Drilling at Rathlin Energy’s West Newton B site in East Yorkshire is due to start in “the next few weeks”, one of the leading investors said this morning.
Union Jack Oil, which has a 16.665% stake in the project, said drilling would be followed by a combined testing programme at both West Newton B and the nearby West Newton A site.
Union Jack said the conductor rig, to drill the first 80m of the wellbore, would be delivered “within the next few weeks”.
The main drilling rig would then follow. The borehole is due will be drilled to about 2,100m to target the Kirkham Abbey and Cadeby formations.
Operations at West Newton B are being monitored by the West Newton Observation Station. A spokesperson said today:
“We will maintain the monitoring of Rathlin’s activities in line with what we carried out last year at West Newton B.”

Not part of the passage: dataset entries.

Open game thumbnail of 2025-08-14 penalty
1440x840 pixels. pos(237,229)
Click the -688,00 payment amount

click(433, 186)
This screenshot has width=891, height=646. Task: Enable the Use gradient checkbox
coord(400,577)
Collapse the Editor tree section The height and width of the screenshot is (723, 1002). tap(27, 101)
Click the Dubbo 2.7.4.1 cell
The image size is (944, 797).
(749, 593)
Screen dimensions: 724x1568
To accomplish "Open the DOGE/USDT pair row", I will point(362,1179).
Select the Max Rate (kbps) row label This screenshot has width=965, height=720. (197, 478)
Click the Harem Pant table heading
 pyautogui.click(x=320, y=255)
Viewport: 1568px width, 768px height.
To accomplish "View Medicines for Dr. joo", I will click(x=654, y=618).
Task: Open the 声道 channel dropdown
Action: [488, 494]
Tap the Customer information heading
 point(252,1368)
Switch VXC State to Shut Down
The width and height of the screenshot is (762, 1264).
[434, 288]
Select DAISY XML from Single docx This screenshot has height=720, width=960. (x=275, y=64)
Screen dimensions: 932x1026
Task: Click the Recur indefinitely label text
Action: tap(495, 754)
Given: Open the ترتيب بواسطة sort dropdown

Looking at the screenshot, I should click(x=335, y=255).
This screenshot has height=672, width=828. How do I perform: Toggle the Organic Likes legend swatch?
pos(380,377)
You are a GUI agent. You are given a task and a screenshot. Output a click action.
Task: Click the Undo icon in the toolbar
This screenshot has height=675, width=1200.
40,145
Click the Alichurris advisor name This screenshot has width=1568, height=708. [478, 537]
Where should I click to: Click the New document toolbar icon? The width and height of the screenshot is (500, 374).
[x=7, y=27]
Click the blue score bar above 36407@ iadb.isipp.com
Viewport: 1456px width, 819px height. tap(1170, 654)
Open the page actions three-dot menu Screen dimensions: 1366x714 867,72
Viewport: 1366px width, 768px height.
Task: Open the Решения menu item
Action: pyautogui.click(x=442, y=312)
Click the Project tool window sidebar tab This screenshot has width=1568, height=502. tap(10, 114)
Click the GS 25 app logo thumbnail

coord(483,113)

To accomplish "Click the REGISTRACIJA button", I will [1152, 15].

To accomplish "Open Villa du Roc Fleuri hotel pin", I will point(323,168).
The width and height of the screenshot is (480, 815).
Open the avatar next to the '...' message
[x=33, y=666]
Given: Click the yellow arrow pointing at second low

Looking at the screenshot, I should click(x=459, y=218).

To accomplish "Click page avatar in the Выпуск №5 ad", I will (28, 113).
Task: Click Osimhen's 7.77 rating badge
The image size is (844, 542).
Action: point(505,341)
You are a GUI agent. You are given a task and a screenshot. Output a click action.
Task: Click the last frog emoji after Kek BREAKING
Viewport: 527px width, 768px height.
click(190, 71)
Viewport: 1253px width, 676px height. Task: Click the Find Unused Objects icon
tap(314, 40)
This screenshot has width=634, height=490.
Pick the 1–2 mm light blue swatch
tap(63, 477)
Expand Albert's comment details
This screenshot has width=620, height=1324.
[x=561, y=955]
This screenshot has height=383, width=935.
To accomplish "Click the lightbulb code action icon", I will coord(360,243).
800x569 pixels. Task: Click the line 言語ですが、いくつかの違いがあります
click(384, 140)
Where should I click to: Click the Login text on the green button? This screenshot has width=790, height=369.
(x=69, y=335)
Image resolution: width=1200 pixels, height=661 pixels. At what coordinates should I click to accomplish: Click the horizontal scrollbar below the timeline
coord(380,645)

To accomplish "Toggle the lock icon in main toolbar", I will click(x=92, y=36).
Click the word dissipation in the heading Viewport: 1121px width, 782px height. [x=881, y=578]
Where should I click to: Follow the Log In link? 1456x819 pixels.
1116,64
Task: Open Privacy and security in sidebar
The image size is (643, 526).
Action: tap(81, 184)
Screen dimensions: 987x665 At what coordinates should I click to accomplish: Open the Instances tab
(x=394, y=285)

Pre-construction work at West Newton B began in April 2020.
Two water monitoring boreholes have been installed and baseline sampling is underway, Union Jack said.
The site access was built between early-May and mid-June 2020.
In late-May 2020, a full archaeological strip, map and record study was carried out on the site. An earlier study had concluded that features under the ground could belong to a medieval village or even date back to Roman or prehistoric times.
“Good progress has been made toward completion of the site”, Union Jack said today.
The Environment Agency granted permission in late April 2020 for a revised test on the second well at West Newton-A (WNA-2).
A previous test on this well, due to last six weeks, began in August 2019 but was abandoned after six days. This followed the discovery of oil, as well as the predicted gas. The well test was redesigned and permission granted for a permit variation to allow the use of a pumpjack to mechanically lift oil.
Today’s statement said the WNA-2 test had been delayed by restrictions on the international movement of equipment and staff during the Covid-19 outbreak.
The statement added:
“Whilst these issues are now broadly resolved, the significant progress made at the B site during this period means it is now more efficient to drill the WNB-1 well first, and subsequently to carry out a testing programme at both WNA-2 and WNB-1.
“This is expected to result in cost savings via shared testing equipment, and more importantly, allows the drilling of the WNB-1 well to proceed without any delays resulting from testing operations at the A-2 site as it would not be prudent to run these activities concurrently during this period.”